全米工(全国米穀工業協同組合、東京都千代田区)が5月28日、都内で開いた東日本・情報交換会で、やや〝眉唾〟な、以下の情報が披露された。
「全農県本部が来月から(令和7年産米の)相対価格を大幅に引き下げる話がある」(山形)
「全農県本部から、令和8年産米の品種不問・4年契約で、最低20,000円、最高26,500円(税込・相対)でどうか、との打診が出回っている。ただしキャンセル不可が前提だそうだ」(茨城)
一方、その後の取引会では、提示18件525.90tに対し、成約は4件76.60t、成約率15%にとどまった。成約数量は、前回(4月・東日本、47.40t)よりほぼ倍増し、前年同期(78t)並み。ただ成約件数は着実に増えている。昨今の相場を踏まえ、丸米は一切なく特定米穀(いわゆる くず米)のみとなったのが特徴だ。
成約玉の内訳は、令和7年産国産中白米13.00t(提示39.00t)着値㎏280円、令和7年産国産中玄米12.00t(提示36.00t)着値㎏205円、令和7年産国産うるち砕米39.00t(提示全量)着値㎏50円、令和7年産西日本産特定米穀12.60t(提示全量)着値㎏42円。

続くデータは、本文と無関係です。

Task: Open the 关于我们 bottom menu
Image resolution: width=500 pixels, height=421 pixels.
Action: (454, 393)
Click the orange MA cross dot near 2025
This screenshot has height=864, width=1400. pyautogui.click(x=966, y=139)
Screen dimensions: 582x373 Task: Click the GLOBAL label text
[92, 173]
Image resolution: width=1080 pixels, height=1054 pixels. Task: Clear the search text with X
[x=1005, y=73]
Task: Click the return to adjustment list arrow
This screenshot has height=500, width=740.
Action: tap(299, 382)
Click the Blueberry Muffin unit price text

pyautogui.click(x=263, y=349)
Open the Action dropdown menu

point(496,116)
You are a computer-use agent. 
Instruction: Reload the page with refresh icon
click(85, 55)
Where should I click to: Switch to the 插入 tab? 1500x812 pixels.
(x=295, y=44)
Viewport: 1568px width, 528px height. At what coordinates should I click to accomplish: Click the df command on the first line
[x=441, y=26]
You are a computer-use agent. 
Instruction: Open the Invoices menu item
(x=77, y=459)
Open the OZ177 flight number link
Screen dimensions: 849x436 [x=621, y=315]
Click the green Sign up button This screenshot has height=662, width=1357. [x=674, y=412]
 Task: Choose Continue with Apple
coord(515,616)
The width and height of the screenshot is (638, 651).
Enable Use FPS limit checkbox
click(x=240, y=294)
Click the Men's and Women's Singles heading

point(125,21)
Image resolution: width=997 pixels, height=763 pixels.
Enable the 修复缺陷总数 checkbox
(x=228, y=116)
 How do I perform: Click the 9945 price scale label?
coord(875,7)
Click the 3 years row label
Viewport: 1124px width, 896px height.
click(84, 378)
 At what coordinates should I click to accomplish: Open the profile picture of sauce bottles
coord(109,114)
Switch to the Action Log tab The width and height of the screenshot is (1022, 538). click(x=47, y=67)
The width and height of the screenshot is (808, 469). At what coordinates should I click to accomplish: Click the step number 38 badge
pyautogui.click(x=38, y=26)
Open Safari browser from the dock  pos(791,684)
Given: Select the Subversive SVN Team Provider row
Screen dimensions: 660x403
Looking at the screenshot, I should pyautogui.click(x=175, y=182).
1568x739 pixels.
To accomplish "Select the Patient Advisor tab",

全米工は、加工原料を中心とした米穀販売業者の全国団体で、月に1~2回、同業者同士で玉を融通しあう席上取引会に先立ち、「情報交換会」を開催している。同じ米穀販売業者(卸売業者)の全国団体である全米販(全国米穀販売事業共済協同組合、東京都中央区)に比べて、比較的小規模な業者が多く、集荷業や生産業と兼業、あるいは近しい業者が多い。